WHAT TO DO: Return every line of the records below verbatim, with no changes to wording, spacing, or order.

[Stored data]

-----

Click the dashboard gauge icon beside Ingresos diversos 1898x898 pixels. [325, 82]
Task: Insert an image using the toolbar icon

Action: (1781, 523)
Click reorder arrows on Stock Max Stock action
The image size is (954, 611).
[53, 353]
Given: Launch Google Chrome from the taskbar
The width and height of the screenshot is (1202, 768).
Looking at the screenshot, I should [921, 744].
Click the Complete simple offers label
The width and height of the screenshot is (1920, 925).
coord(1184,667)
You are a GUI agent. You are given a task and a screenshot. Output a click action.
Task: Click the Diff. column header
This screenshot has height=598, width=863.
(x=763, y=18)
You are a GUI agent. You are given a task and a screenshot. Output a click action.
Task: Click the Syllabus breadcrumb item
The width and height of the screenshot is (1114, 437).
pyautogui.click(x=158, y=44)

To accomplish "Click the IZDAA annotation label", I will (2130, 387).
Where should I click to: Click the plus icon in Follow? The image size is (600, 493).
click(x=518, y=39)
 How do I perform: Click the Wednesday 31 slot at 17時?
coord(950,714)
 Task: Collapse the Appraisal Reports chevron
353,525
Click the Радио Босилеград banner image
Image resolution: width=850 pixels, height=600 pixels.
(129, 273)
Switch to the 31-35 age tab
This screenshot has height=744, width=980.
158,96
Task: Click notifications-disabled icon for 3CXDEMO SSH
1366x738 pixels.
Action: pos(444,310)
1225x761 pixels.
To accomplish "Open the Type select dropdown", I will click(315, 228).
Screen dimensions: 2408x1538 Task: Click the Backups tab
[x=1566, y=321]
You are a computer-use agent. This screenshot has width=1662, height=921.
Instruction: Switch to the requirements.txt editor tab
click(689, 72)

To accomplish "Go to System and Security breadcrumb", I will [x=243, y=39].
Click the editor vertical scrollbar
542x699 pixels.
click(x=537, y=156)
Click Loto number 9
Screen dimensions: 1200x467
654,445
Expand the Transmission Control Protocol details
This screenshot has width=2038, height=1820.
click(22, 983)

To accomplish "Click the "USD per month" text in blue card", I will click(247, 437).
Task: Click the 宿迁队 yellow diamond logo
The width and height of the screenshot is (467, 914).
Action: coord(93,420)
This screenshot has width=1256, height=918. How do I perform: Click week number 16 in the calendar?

-----

COMPLETE RESPONSE:
Click the dashboard gauge icon beside Ingresos diversos 1898x898 pixels. [325, 82]
Task: Insert an image using the toolbar icon

Action: (1781, 523)
Click reorder arrows on Stock Max Stock action
The image size is (954, 611).
[53, 353]
Given: Launch Google Chrome from the taskbar
The width and height of the screenshot is (1202, 768).
Looking at the screenshot, I should [921, 744].
Click the Complete simple offers label
The width and height of the screenshot is (1920, 925).
coord(1184,667)
You are a GUI agent. You are given a task and a screenshot. Output a click action.
Task: Click the Diff. column header
This screenshot has height=598, width=863.
(x=763, y=18)
You are a GUI agent. You are given a task and a screenshot. Output a click action.
Task: Click the Syllabus breadcrumb item
The width and height of the screenshot is (1114, 437).
pyautogui.click(x=158, y=44)

To accomplish "Click the IZDAA annotation label", I will (2130, 387).
Where should I click to: Click the plus icon in Follow? The image size is (600, 493).
click(x=518, y=39)
 How do I perform: Click the Wednesday 31 slot at 17時?
coord(950,714)
 Task: Collapse the Appraisal Reports chevron
353,525
Click the Радио Босилеград banner image
Image resolution: width=850 pixels, height=600 pixels.
(129, 273)
Switch to the 31-35 age tab
This screenshot has height=744, width=980.
158,96
Task: Click notifications-disabled icon for 3CXDEMO SSH
1366x738 pixels.
Action: pos(444,310)
1225x761 pixels.
To accomplish "Open the Type select dropdown", I will click(315, 228).
Screen dimensions: 2408x1538 Task: Click the Backups tab
[x=1566, y=321]
You are a computer-use agent. This screenshot has width=1662, height=921.
Instruction: Switch to the requirements.txt editor tab
click(689, 72)

To accomplish "Go to System and Security breadcrumb", I will [x=243, y=39].
Click the editor vertical scrollbar
542x699 pixels.
click(x=537, y=156)
Click Loto number 9
Screen dimensions: 1200x467
654,445
Expand the Transmission Control Protocol details
This screenshot has width=2038, height=1820.
click(22, 983)

To accomplish "Click the "USD per month" text in blue card", I will click(247, 437).
Task: Click the 宿迁队 yellow diamond logo
The width and height of the screenshot is (467, 914).
Action: coord(93,420)
This screenshot has width=1256, height=918. How do I perform: Click week number 16 in the calendar?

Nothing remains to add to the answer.